Empathy is not a quality anyone associates with Senator Ted Cruz of Texas. His lack of it helps explain his political appeal: Like Trump, he hates who his base hates. Cruz opposes marriage equality, immigration relief, and health care reform; he urged Texas to keep businesses open even as the COVID-19 dead overwhelmed the state’s morgues. He has happily mocked other states when they experienced catastrophic power and energy failures — a tendency that came back to bite him this week, when a winter storm plunged Texas into literal darkness.
So the news that Cruz flew to Cancun in the middle of a double crisis for his state isn’t much of a shock. Photos that appeared to show Cruz at an airport began circulating on social media since Wednesday evening, and on Thursday morning, the Associated Press confirmed the senator’s jaunt took place.
People are understandably outraged. Though COVID-19 cases are beginning to fall, Texans are contending with another emergency. A freezing winter storm knocked much of the state’s power grid offline, with disastrous and potentially fatal consequences for thousands. It doesn’t seem like a natural time to fly to a resort — and even if cases are falling, international travel is highly unwise and puts the people who actually live in Cancun at risk. To say the photos create bad optics for the senator rather understates the situation.
Cruz’s office, meanwhile, remained mum, and left it to the press to confirm the senator’s actual whereabouts. Cruz eventually released a statement on Thursday that blamed the trip on his daughters, and claimed that he’d always planned to fly back to Texas today:
The senator explained further at an airport that his family was without power and water so his girls asked to go to Cancun on Wednesday.
It may not have been his daughters’ idea to go on vacation, but his wife’s, according to a group message with Heidi Cruz leaked to the New York Times:
Text messages sent from Ms. Cruz to friends and Houston neighbors on Wednesday revealed a hastily planned trip. Their house was “FREEZING,” as Ms. Cruz put it — and she proposed a getaway until Sunday. Ms. Cruz invited others to join them at the Ritz-Carlton in Cancún, where they had stayed “many times,” noting the room price this week ($309 per night) and its good security. The text messages were provided to The New York Times and confirmed by a second person on the thread, who declined to be identified because of the private nature of the texts.
Nearly 3 million Texans are without power right now. Boil water advisories are in effect for millions, and residents have reported water freezing as it comes out of their taps at home. The crisis occurred in large part because the state operates an independent, deregulated power grid that doesn’t allow it to draw from the grids of other states. That system satisfies the small-government whims of Texas Republicans like Cruz; it’s not the most efficient way to handle a winter storm, or the increasing challenge of climate change.

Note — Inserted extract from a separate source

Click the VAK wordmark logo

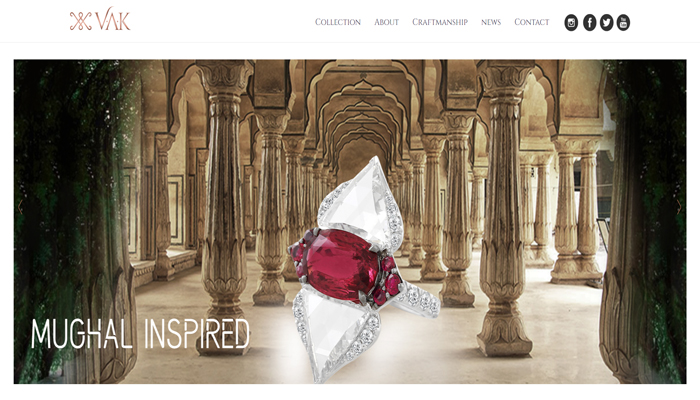[113, 19]
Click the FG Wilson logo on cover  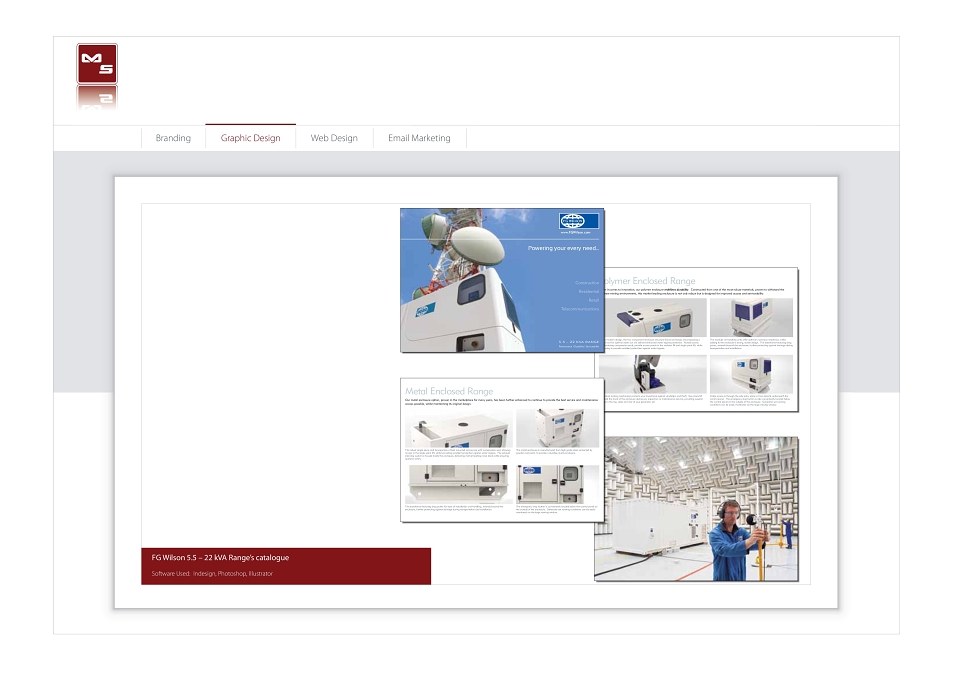(579, 221)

Cruz doesn’t care. He didn’t care before he flew to Cancun; he doesn’t care now. The only forces that animate him are his love for canned soup and his base, grasping desire for power. The senator can’t single-handedly fix the Texas power grid, but as a man of means, he’s in a position to fight for aid, or propose solutions for his constituents. He was elected, after all, to do a job. He just doesn’t view it that way. To him, the Senate is a personal platform, a stage, a set. Nothing’s real to him except power, and his constituents lack it, in more than one sense. They don’t rate his attention, so why not fly to Cancun?
He should resign, though he won’t. Most Republicans probably won’t even condemn him, given the pass they just handed Donald Trump for inciting a deadly riot. But as he reportedly boards a plane home, it’s nice to imagine. Maybe this time, a terrible person in politics will get the comeuppance they deserve.
This post has been updated with new information.